Bourguiba avait, de son vivant, commis de nombreuses erreurs, c’est vrai. Toutefois, même si nous pouvons aujourd’hui encore ne pas être d’accord avec sa méthode ou dénoncer ses dérives, force est de reconnaitre qu’il a montré la voie dans laquelle nous devons persévérer.

Vingt ans après sa mort, plus de trente ans après qu’il ait été écarté du pouvoir, plus de soixante ans après la République, Bourguiba demeure l’une des rares références modernistes véritables dans un monde arabe tourné vers le passé et hanté par les forces de mort.

Ce 6 avril 2020, n’oublions pas Bourguiba. Décédé il y a vingt ans, un 6 avril 2000, Bourguiba reste dans toutes les mémoires.

Malgré son autoritarisme assumé et les dérives de ses dernières années au pouvoir, celui qui fut qualifié de Combattant suprême, reste un repère fort et une valeur-refuge pour beaucoup de Tunisiens.

Visionnaire, Bourguiba aura été l’un des bâtisseurs les plus acharnés de l’État tunisien moderne.

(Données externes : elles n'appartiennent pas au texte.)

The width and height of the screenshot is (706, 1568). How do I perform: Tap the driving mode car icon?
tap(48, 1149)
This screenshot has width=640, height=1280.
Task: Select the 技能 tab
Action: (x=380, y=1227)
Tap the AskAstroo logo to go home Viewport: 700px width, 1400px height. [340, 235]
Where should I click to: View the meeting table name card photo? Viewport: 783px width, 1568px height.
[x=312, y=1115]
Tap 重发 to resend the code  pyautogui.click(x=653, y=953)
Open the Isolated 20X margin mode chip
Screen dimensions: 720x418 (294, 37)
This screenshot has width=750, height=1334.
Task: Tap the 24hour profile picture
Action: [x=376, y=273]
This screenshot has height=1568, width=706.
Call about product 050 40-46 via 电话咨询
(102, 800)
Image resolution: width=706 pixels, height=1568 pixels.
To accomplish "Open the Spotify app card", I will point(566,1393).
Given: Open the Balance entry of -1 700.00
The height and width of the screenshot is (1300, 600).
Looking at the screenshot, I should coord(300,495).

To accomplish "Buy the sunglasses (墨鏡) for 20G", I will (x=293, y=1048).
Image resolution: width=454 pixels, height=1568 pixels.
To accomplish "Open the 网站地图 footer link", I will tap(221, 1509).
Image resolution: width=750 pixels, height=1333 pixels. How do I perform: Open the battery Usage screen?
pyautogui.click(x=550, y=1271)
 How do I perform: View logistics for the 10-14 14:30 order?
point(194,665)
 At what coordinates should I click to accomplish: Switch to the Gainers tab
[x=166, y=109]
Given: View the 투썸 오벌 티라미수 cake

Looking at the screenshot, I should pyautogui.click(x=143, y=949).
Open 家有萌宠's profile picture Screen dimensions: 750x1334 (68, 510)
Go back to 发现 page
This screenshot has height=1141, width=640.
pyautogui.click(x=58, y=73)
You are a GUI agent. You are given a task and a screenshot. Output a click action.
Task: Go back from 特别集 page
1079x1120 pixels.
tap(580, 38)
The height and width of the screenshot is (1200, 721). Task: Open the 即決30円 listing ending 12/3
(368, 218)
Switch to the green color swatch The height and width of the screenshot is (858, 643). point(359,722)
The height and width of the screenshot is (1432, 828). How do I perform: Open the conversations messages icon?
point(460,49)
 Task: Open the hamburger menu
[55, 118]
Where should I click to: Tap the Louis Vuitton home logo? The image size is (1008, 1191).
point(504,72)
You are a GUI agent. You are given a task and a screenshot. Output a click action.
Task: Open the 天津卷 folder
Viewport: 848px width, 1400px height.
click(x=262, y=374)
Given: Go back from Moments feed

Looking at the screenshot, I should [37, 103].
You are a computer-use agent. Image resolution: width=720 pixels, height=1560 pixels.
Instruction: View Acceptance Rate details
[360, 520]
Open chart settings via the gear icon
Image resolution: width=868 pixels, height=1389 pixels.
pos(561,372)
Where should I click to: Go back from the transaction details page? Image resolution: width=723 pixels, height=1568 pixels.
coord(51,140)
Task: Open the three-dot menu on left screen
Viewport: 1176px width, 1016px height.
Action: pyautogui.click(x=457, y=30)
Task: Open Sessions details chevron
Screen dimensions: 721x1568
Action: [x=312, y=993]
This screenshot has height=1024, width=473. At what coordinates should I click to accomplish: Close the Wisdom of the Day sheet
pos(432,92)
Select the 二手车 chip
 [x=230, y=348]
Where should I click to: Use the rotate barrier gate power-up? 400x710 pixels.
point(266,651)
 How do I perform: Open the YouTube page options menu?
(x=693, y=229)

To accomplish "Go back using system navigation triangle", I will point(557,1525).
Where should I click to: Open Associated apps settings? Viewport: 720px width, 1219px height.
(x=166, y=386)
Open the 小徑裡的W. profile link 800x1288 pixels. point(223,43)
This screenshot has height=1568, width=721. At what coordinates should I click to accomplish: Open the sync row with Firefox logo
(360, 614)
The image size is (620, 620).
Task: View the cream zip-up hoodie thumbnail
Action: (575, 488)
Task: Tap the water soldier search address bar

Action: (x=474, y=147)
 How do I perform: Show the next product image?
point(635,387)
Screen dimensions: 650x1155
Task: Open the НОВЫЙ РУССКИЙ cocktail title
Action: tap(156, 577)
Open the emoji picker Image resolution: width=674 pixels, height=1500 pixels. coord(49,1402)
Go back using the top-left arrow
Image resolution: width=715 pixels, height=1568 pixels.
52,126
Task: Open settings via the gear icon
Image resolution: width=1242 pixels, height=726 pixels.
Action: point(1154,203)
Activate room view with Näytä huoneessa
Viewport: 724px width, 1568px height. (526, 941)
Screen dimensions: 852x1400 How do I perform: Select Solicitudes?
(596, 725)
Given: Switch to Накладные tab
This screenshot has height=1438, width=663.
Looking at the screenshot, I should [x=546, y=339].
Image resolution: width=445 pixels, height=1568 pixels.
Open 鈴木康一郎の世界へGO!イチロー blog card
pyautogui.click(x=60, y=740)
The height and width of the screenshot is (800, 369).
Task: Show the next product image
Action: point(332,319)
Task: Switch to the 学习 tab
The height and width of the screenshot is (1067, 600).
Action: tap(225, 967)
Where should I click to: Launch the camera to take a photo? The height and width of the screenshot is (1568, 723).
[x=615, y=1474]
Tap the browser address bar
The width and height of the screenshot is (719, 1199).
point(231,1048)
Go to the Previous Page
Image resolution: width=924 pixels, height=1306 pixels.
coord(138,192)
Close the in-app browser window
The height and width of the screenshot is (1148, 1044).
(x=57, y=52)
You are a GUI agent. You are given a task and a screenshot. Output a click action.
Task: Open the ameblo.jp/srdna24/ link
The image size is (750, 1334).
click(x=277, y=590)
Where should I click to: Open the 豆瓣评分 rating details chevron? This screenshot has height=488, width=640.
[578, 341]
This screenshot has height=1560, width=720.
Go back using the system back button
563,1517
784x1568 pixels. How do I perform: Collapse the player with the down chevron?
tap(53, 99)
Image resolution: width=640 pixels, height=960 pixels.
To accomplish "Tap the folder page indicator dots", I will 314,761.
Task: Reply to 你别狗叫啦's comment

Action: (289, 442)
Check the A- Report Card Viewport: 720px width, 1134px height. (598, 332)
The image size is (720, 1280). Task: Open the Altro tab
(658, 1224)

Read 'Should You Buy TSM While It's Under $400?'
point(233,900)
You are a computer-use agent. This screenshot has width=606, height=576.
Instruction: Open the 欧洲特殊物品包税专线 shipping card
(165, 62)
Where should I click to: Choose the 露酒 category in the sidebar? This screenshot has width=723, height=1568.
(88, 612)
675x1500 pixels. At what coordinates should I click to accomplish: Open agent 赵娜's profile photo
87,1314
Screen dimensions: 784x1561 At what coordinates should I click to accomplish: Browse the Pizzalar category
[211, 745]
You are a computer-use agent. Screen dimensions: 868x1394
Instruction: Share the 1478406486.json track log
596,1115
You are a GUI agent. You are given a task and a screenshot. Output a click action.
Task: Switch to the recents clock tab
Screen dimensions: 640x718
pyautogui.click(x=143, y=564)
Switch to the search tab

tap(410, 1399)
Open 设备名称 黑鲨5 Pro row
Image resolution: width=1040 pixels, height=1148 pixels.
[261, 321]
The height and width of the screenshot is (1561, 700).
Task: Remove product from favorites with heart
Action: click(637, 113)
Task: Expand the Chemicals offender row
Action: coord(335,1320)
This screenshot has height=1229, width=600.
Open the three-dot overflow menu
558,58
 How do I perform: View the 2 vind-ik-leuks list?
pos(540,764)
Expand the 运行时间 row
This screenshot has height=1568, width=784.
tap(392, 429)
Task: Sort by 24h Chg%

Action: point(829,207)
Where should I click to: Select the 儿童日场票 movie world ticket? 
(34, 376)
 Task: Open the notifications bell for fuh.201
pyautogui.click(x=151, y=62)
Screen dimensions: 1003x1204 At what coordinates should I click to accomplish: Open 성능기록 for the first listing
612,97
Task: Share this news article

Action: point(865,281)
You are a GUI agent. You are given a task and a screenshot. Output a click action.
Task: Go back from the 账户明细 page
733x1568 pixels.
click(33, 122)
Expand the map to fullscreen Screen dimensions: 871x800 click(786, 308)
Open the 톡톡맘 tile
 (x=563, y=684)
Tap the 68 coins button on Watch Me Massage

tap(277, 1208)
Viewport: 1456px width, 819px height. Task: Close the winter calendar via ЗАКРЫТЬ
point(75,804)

Édifiant un système éducatif et sanitaire, l’action de Bourguiba et ceux de sa génération a contribué à l’infrastructure de la Tunisie.

Ce constat revient au premier plan alors que la Tunisie traverse l’épreuve de l’épidémie du coronavirus.

Alors que le libéralisme à outrance a déréglé les bases sanitaires de plusieurs pays, la Tunisie dispose d’un service public solide même si ses limites objectives sont connues de tous.

Vingt ans après sa disparition, Bourguiba continue à inspirer. Modernisateur, il avait ébauché la voie passante vers le progrès. Le désir névrotique des islamistes de l’effacer s’est peu à peu retourné contre eux qui confondent nation et butin, patriotisme et vénalité, démocratie et oligarchie soi-disant religieuse, soi-disant modérée et soi-disant tolérante.
Que la jeunesse d’un pays rêve aujourd’hui à Bourguiba, devenu un mythe, en dit long sur la faillite morale des islamistes.

Vingt ans après sa disparition et plus de trente ans après son éloignement du pouvoir, Bourguiba a-t-il eu raison avant tout le monde?